Mastering the Assault Bike – Put the Pedal to the Metal

There are a number of reasons why the Assault Bike is one of our favourite conditioning tools. The Assault Bike provides a total body, low impact workout and the harder you push, the higher the resistance felt. As a result, the Assault Bike has few equals in terms of sheer calories burned per minute.  

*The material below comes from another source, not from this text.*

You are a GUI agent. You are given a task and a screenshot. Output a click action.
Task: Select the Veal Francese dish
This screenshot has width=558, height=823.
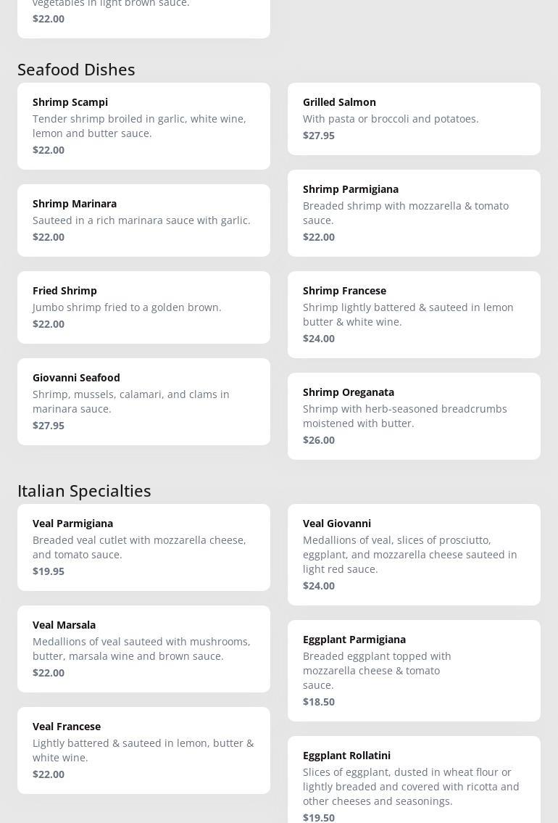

The beauty of an Assault Bike workout is that once the bike is properly set up, minimal technical skill is required. Do you want to maximize your output on your next workout and ensure that no watts are wasted? Here’s our top tips for Assault Bike set up and use.  

Seat Height

The first step to bike setup is adjusting the seat height by turning the adjustment knob counterclockwise and pulling on the pin to raise or lower the seat. If the seat is too high, your body will rock from side to side, costing you valuable power. If the seat is too low, your knee angle will be too tight which can lead to joint pain.

Leg Extension

Adjust the seat so that your leg is fully extended when your heel is resting on the pedal while it is at the lowest position. At this seat height, your leg will have the optimal bend once your mid-foot is centered on the pedal. 

Seat Setback

Once we have found the right seat height, the next step is adjusting seat setback to make the most efficient use of our arms. Adjust setback so that your arm is just shy of full lock out at its furthest point while leaning slightly forward.   

Take note of both the seat height and setback position to quickly optimize the bike for your next workout. 

Bringing it all together

Center your mid-foot on the pedal, keep your knees in line with your feet and sit tall with a slight lean forward. To make breathing easier, glance down with your eyes to check the monitor rather than tilting your head down. Keep your core tight to avoid rotating your torso and rocking on the seat, which will cost you power production on the bike. Pedal, push and pull as hard as you dare and get ready to feel the burn!